-- DATA LISTING follows --

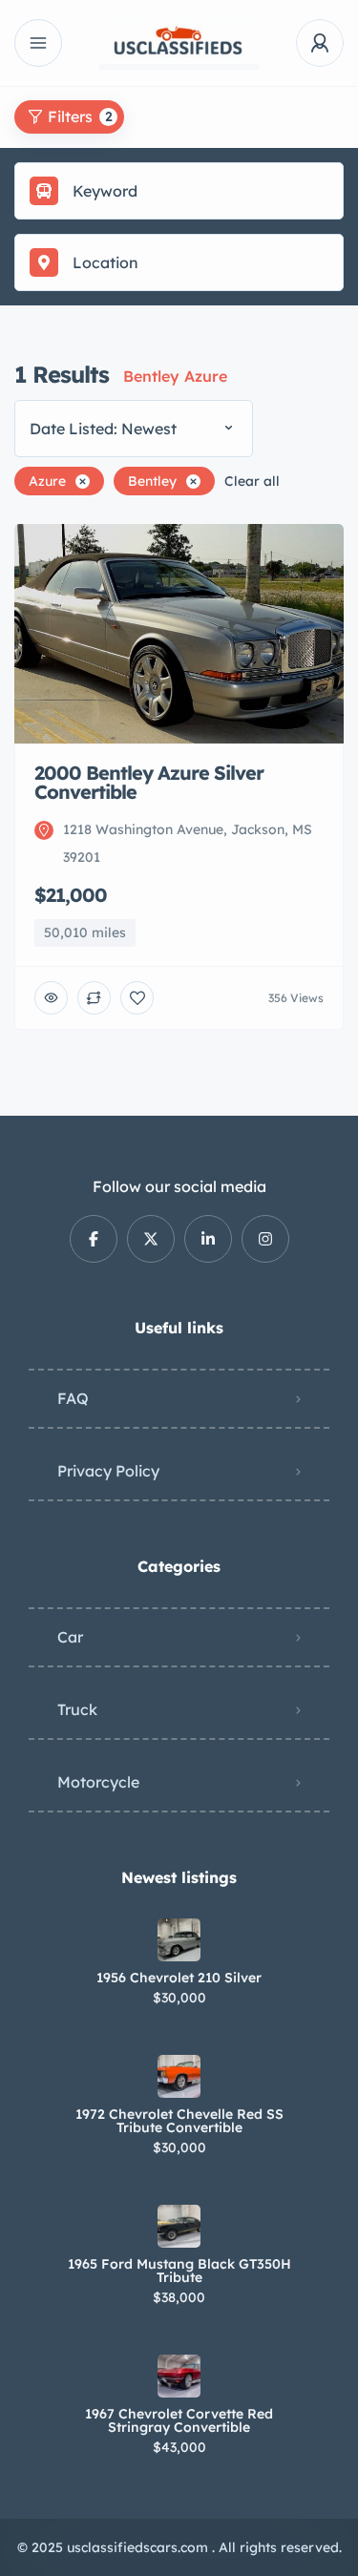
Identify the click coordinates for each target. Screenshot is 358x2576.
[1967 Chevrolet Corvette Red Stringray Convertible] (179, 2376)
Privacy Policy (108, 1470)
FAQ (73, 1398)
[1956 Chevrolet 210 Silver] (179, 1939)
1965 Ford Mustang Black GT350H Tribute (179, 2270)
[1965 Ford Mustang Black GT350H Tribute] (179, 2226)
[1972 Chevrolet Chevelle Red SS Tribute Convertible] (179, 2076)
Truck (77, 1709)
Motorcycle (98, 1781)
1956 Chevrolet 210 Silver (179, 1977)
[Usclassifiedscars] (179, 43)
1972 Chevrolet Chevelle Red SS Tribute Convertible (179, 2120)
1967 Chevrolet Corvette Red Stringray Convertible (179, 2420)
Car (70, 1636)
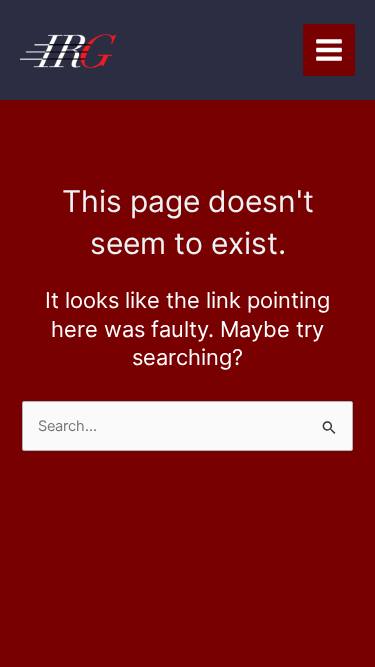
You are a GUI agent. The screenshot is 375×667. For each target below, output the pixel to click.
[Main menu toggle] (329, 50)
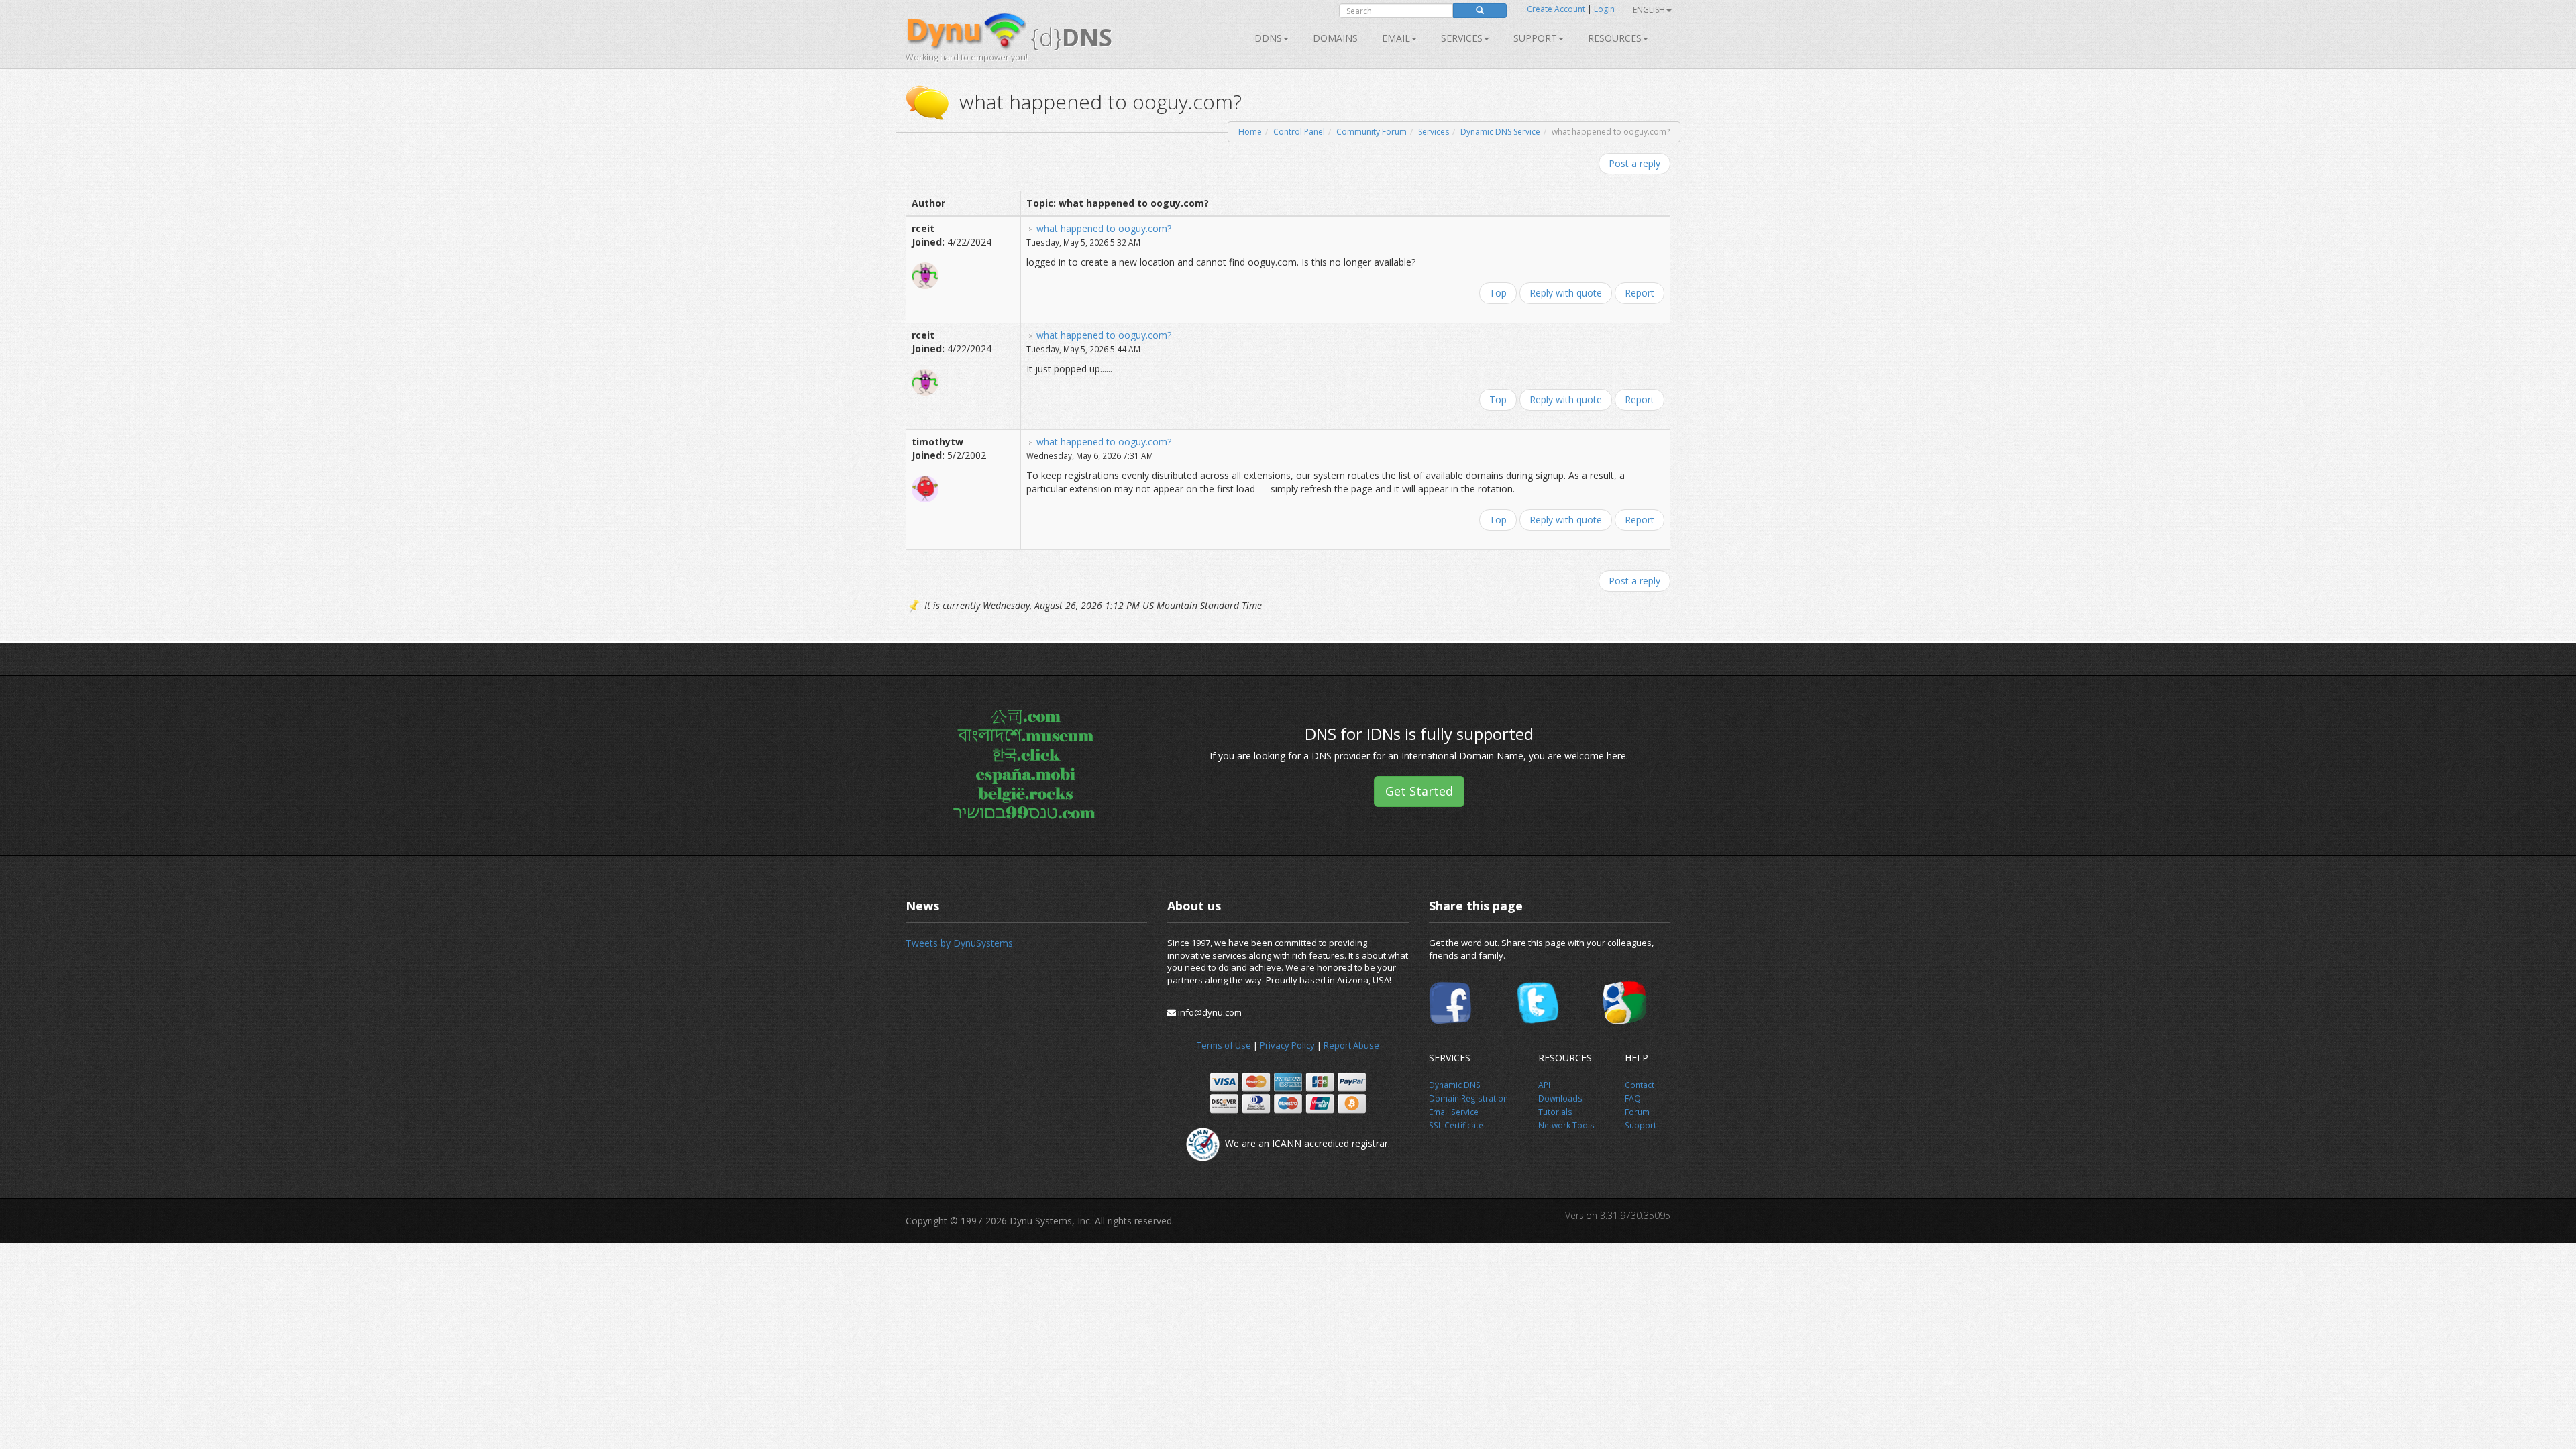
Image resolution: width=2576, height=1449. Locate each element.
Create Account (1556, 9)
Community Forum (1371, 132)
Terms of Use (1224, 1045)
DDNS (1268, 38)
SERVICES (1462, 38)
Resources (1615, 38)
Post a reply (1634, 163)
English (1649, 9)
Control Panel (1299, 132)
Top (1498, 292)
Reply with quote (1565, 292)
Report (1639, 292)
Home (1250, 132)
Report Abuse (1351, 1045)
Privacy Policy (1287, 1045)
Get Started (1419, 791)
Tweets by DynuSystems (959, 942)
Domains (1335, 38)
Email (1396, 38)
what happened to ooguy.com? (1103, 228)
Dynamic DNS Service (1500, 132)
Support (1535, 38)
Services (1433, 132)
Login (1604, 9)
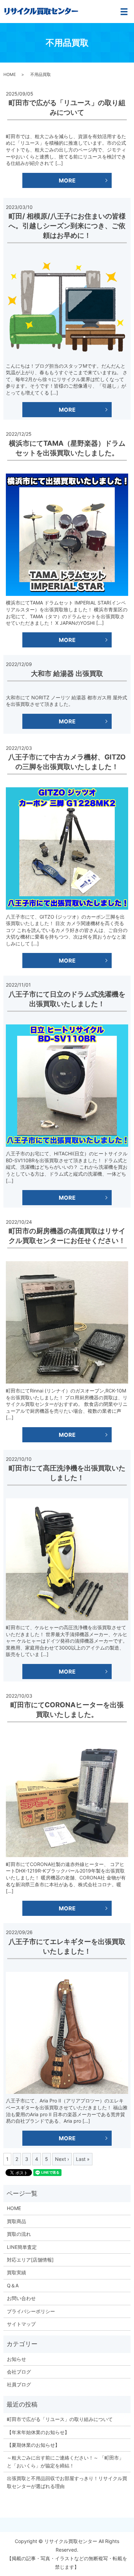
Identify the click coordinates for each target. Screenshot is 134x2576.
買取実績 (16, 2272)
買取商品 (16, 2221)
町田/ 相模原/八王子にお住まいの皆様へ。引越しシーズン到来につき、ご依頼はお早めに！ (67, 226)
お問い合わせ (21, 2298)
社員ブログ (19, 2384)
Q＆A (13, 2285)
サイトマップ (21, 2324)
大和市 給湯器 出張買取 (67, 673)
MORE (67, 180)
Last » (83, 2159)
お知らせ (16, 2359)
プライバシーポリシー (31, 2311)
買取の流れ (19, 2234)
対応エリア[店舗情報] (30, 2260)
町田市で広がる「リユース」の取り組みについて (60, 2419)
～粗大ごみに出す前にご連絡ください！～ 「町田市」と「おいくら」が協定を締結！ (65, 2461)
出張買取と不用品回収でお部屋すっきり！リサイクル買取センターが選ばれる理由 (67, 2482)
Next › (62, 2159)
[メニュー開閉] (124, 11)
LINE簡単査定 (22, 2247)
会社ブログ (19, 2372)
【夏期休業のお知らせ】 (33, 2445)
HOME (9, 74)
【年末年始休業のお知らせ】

-- DATA LISTING concluded --

> [REQUIREMENT]
Give the lines from the one containing "Email (1396, 38)" through the final line of the material again, exactly and in full, but without pictures.

> [THE COMPLETED TASK]
Email (1396, 38)
what happened to ooguy.com? (1103, 228)
Dynamic DNS Service (1500, 132)
Support (1535, 38)
Services (1433, 132)
Login (1604, 9)
Identify the click coordinates for each target. Screenshot is 134x2576.
買取実績 (16, 2272)
買取商品 (16, 2221)
町田/ 相模原/八王子にお住まいの皆様へ。引越しシーズン到来につき、ご依頼はお早めに！ (67, 226)
お問い合わせ (21, 2298)
社員ブログ (19, 2384)
Q＆A (13, 2285)
サイトマップ (21, 2324)
大和市 給湯器 出張買取 (67, 673)
MORE (67, 180)
Last » (83, 2159)
お知らせ (16, 2359)
プライバシーポリシー (31, 2311)
買取の流れ (19, 2234)
対応エリア[店舗情報] (30, 2260)
町田市で広がる「リユース」の取り組みについて (60, 2419)
～粗大ごみに出す前にご連絡ください！～ 「町田市」と「おいくら」が協定を締結！ (65, 2461)
出張買取と不用品回収でお部屋すっきり！リサイクル買取センターが選ばれる理由 (67, 2482)
Next › (62, 2159)
[メニュー開閉] (124, 11)
LINE簡単査定 (22, 2247)
会社ブログ (19, 2372)
【夏期休業のお知らせ】 (33, 2445)
HOME (9, 74)
【年末年始休業のお知らせ】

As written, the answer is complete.